## What the exercise asks
Every line below between the one holding "Image resolution: width=390, height=2143." and the one holding "Positive SSL (97, 1723)", inclusive, should be copied exactly, and no other line.

## Material for this task
*** Block opens ***
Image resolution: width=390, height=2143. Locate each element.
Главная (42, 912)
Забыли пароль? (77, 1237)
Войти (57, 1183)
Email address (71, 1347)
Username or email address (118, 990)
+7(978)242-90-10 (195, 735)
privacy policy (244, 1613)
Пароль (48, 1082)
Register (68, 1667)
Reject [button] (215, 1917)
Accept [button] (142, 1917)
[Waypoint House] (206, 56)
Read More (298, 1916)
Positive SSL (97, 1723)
*** Block closes ***
*** Block opens ***
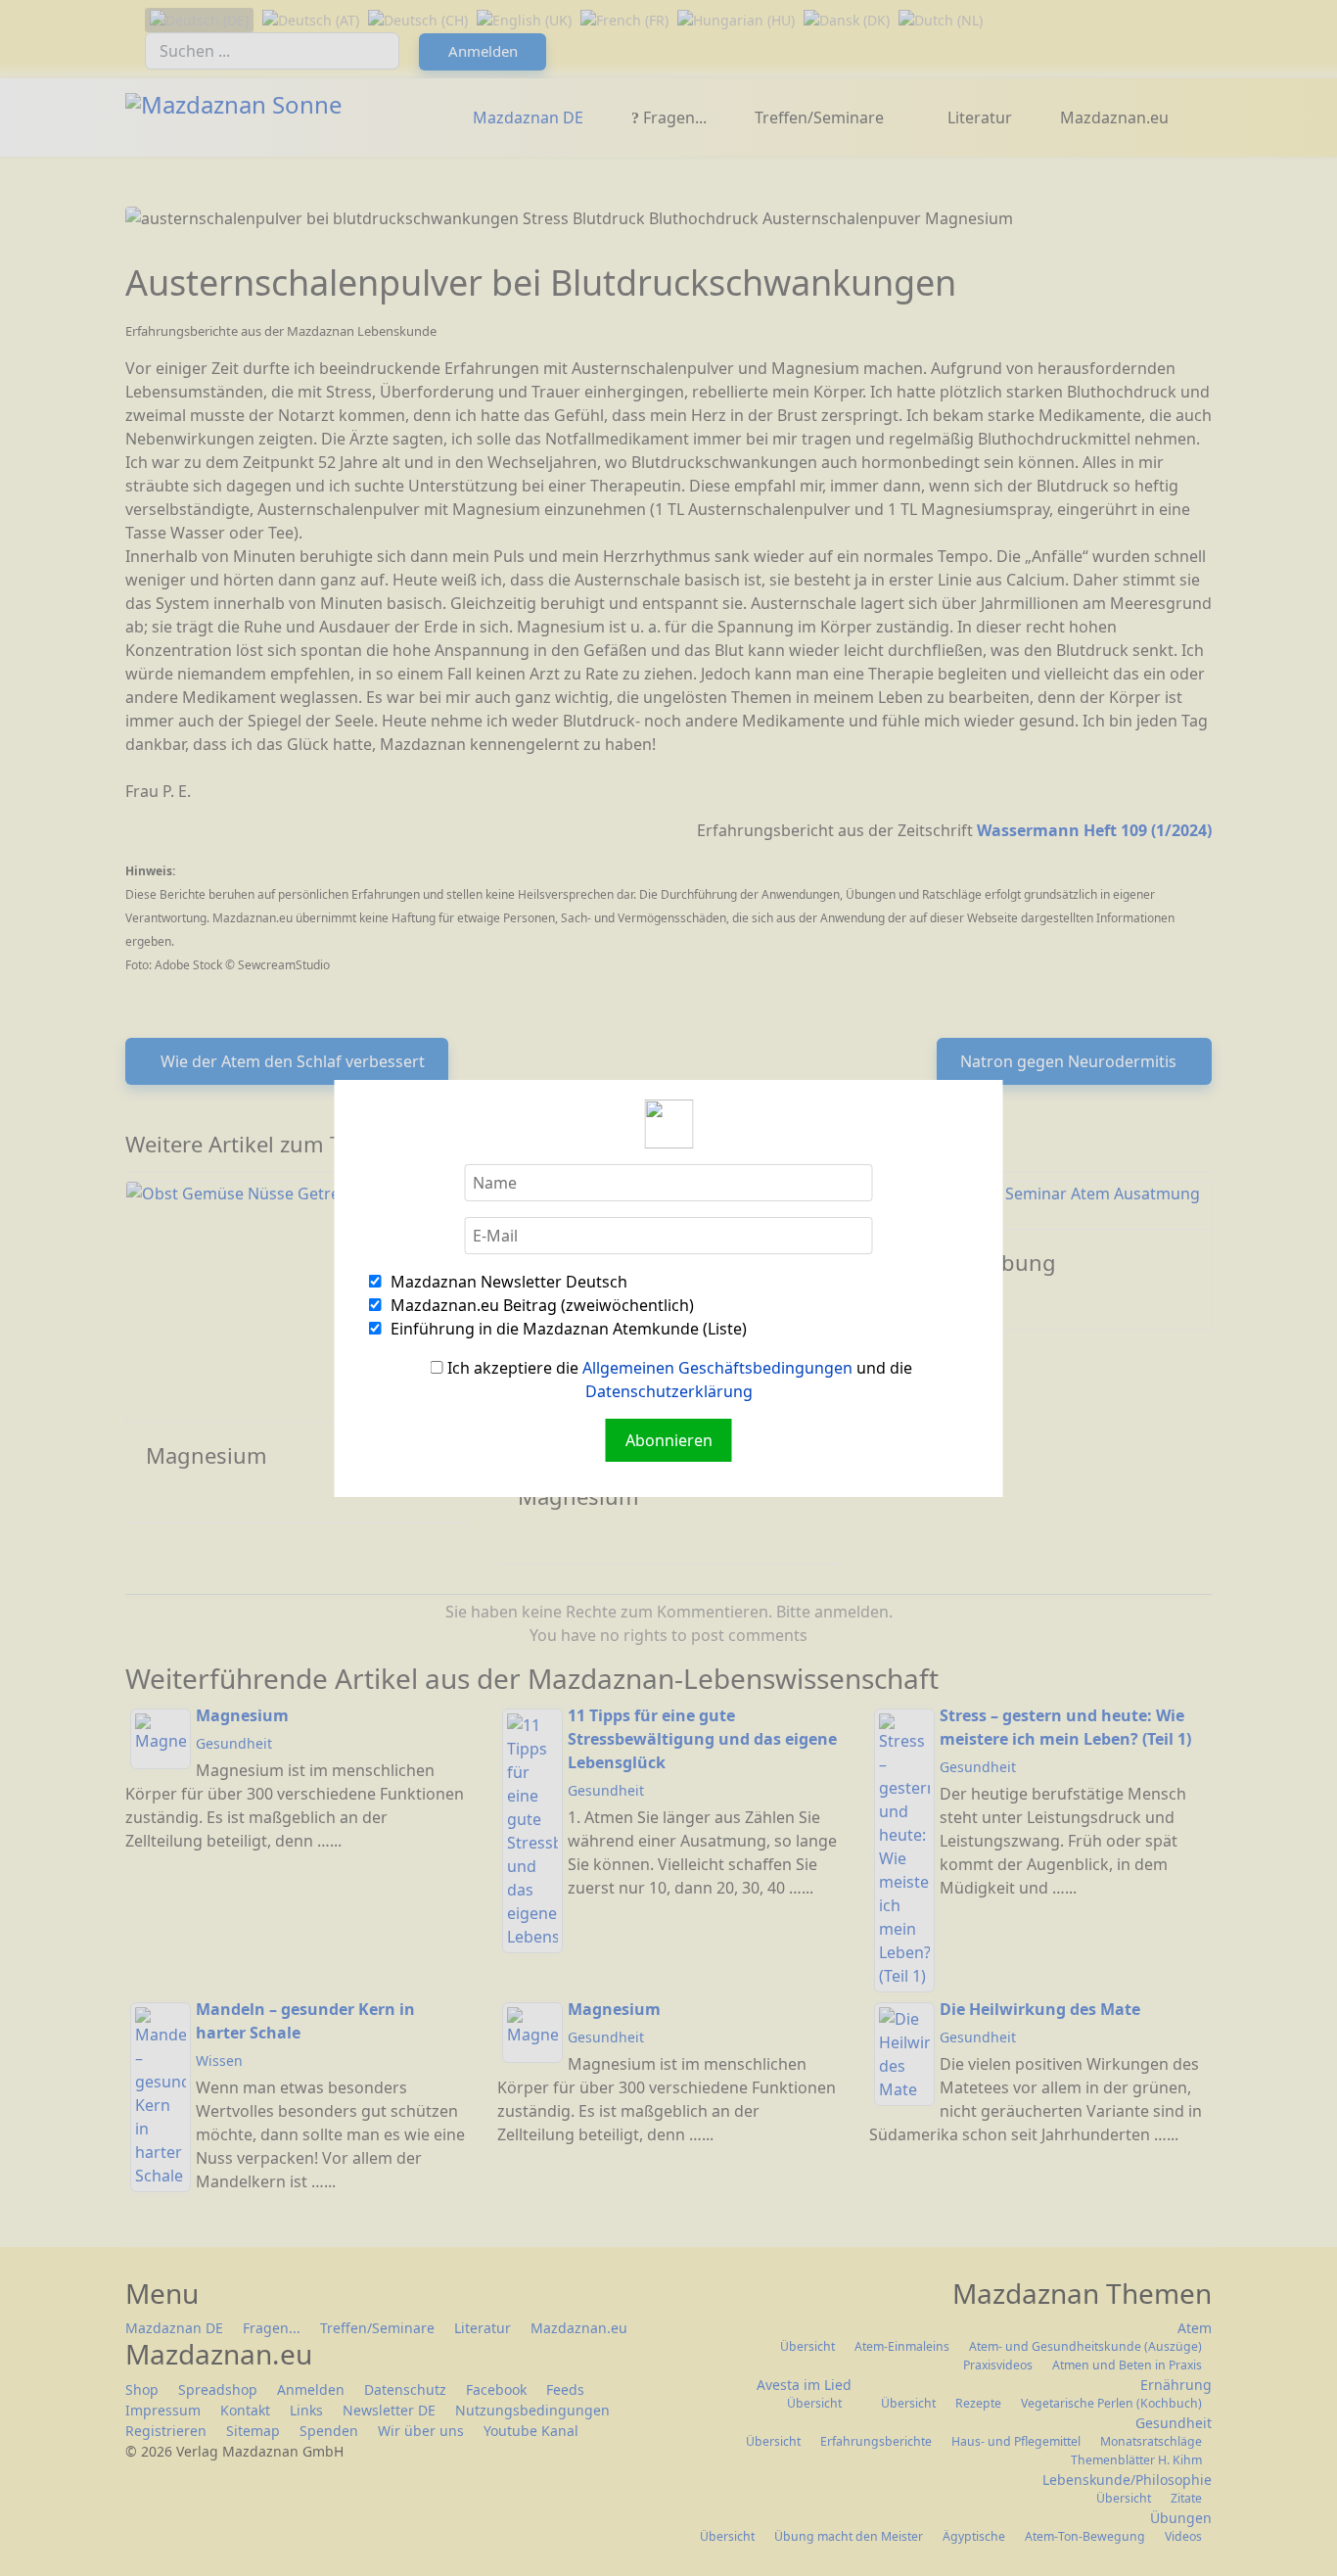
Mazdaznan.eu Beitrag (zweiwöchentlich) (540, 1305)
*** Block closes ***
## Solution
Image resolution: width=390, height=2143. Locate each element.
Главная (42, 912)
Забыли пароль? (77, 1237)
Войти (57, 1183)
Email address (71, 1347)
Username or email address (118, 990)
+7(978)242-90-10 (195, 735)
privacy policy (244, 1613)
Пароль (48, 1082)
Register (68, 1667)
Reject [button] (215, 1917)
Accept [button] (142, 1917)
[Waypoint House] (206, 56)
Read More (298, 1916)
Positive SSL (97, 1723)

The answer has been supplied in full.